Label‐Free Detection and Translocation Dynamics Study of Single‐Molecule Herceptin Using Solid‐State Nanopores

Abstract Herceptin (or trastuzumab) is an important therapeutic monoclonal antibody (mAb) used in the treatment of HER2‐positive breast cancer. Real‐time counting and characterization of Herceptin is a fundamental step in the field of disease‐related diagnosis and therapy. Solid‐state nanopore‐based biosensors have been proved to hold great potential in characterizing the properties of proteins at the single‐molecule level for in vitro diagnosis. Here, the label‐free detection and detailed translocation dynamics study of Herceptin using solid‐state nanopores are demonstrated.
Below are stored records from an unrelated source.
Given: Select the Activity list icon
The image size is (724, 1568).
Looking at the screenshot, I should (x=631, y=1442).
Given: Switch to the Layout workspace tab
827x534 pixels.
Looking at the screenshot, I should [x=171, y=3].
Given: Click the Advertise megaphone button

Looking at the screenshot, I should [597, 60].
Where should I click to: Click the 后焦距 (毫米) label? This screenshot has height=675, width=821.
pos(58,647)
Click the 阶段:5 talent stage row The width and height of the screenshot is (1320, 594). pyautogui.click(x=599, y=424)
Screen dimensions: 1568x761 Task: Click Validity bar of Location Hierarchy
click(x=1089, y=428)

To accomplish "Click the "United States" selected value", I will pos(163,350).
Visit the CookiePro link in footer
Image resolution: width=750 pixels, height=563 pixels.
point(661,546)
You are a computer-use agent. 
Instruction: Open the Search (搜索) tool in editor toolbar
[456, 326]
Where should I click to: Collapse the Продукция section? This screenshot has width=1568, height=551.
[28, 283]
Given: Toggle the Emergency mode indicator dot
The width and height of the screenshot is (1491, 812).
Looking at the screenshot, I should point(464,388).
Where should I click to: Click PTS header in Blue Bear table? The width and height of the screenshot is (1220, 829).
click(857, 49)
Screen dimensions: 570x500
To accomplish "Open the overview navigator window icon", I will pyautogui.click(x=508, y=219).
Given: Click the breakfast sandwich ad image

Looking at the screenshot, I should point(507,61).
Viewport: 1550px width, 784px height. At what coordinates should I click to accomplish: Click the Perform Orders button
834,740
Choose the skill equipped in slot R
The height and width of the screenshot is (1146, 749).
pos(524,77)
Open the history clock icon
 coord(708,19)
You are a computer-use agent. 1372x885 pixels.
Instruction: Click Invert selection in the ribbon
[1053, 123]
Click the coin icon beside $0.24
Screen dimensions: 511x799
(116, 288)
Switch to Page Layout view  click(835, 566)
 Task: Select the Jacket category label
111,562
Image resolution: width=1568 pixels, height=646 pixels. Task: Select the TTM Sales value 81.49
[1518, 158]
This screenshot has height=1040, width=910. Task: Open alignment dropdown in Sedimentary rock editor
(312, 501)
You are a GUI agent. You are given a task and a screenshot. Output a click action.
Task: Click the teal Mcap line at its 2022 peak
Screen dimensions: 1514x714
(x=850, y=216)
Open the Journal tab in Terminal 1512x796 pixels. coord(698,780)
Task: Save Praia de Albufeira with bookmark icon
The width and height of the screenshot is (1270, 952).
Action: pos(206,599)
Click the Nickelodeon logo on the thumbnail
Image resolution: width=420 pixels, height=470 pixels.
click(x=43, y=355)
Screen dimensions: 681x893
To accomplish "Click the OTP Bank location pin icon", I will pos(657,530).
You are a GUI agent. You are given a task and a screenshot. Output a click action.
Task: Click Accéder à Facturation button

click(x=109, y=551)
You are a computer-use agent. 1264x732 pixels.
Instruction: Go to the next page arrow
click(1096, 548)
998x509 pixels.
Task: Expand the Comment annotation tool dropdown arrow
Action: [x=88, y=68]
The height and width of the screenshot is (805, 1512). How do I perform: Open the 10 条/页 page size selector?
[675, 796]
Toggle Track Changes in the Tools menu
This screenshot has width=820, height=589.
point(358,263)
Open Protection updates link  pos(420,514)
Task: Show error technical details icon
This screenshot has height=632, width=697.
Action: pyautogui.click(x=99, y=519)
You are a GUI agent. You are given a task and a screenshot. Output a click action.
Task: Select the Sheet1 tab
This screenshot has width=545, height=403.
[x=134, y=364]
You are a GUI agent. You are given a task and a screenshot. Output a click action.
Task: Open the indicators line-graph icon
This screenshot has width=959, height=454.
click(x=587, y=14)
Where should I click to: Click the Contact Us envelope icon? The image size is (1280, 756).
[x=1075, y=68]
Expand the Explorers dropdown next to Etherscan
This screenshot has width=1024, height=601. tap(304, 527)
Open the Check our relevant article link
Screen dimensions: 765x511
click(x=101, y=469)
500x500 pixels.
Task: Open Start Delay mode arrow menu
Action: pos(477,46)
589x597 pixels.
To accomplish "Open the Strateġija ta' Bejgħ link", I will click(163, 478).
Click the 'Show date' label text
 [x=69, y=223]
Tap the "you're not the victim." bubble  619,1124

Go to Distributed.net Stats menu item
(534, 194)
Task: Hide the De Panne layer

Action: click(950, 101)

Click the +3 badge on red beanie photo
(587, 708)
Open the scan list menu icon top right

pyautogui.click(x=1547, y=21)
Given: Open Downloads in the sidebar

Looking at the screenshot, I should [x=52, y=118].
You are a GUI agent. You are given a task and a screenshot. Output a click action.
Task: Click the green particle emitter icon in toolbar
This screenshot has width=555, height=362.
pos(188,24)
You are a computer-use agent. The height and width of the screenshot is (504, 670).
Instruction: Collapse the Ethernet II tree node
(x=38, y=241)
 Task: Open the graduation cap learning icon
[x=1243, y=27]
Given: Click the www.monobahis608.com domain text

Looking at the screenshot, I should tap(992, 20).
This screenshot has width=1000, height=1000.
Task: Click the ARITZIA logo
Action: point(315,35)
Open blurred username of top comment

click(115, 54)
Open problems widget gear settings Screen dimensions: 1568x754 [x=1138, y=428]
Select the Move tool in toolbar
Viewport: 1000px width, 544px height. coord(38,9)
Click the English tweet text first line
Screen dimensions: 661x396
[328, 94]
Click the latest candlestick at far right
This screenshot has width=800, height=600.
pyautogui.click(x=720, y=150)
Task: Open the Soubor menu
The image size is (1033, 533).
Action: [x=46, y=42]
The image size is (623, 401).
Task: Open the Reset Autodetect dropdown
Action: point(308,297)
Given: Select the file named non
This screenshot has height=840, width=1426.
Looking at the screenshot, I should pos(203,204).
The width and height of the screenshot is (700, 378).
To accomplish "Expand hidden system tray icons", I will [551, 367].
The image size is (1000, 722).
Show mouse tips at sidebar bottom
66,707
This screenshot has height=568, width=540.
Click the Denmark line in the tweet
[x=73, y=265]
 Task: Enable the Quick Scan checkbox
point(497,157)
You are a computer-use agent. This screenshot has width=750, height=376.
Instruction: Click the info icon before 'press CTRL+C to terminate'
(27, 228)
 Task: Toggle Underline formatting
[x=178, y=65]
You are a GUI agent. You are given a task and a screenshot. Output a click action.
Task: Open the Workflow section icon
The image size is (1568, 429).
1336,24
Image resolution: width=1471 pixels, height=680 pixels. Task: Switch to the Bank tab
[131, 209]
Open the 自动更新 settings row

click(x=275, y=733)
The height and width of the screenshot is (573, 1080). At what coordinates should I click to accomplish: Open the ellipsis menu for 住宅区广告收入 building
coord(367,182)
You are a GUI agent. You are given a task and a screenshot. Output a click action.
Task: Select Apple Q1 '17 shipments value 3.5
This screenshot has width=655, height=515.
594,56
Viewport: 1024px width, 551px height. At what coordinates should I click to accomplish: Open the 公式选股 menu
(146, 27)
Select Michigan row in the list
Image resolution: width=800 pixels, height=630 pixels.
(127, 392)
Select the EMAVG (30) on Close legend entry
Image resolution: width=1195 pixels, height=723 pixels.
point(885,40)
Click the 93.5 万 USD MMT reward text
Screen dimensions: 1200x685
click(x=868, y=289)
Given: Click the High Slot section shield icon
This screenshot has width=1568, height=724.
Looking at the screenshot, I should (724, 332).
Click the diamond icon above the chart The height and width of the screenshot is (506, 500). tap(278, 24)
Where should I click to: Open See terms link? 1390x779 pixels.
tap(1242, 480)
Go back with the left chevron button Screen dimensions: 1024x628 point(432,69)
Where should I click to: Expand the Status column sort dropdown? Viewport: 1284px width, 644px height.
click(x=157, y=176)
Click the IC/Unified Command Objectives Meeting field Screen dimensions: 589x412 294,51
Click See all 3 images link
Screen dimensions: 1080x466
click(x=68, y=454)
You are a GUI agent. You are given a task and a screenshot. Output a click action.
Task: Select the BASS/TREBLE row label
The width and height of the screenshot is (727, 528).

By constricting nanopore size close to the size of Herceptin, the detection sensitivity and temporal resolution have been significantly improved, allowing the delicate probing of the structural information of single‐molecule Herceptin. Therefore, three types of Herceptin translocation events are identified through nanopores, single‐level, multi‐level and spike‐like events, emerged at different voltages regimes, indicating the unfolding kinetics of Herceptin under electric field. The potential influence of a high electric field on complex biomolecules is highlighted and a novel prospective platform is provided for label‐free detection of single‐molecule therapeutic monoclonal antibodies via solid‐state nanopores as a miniaturized biomedical device.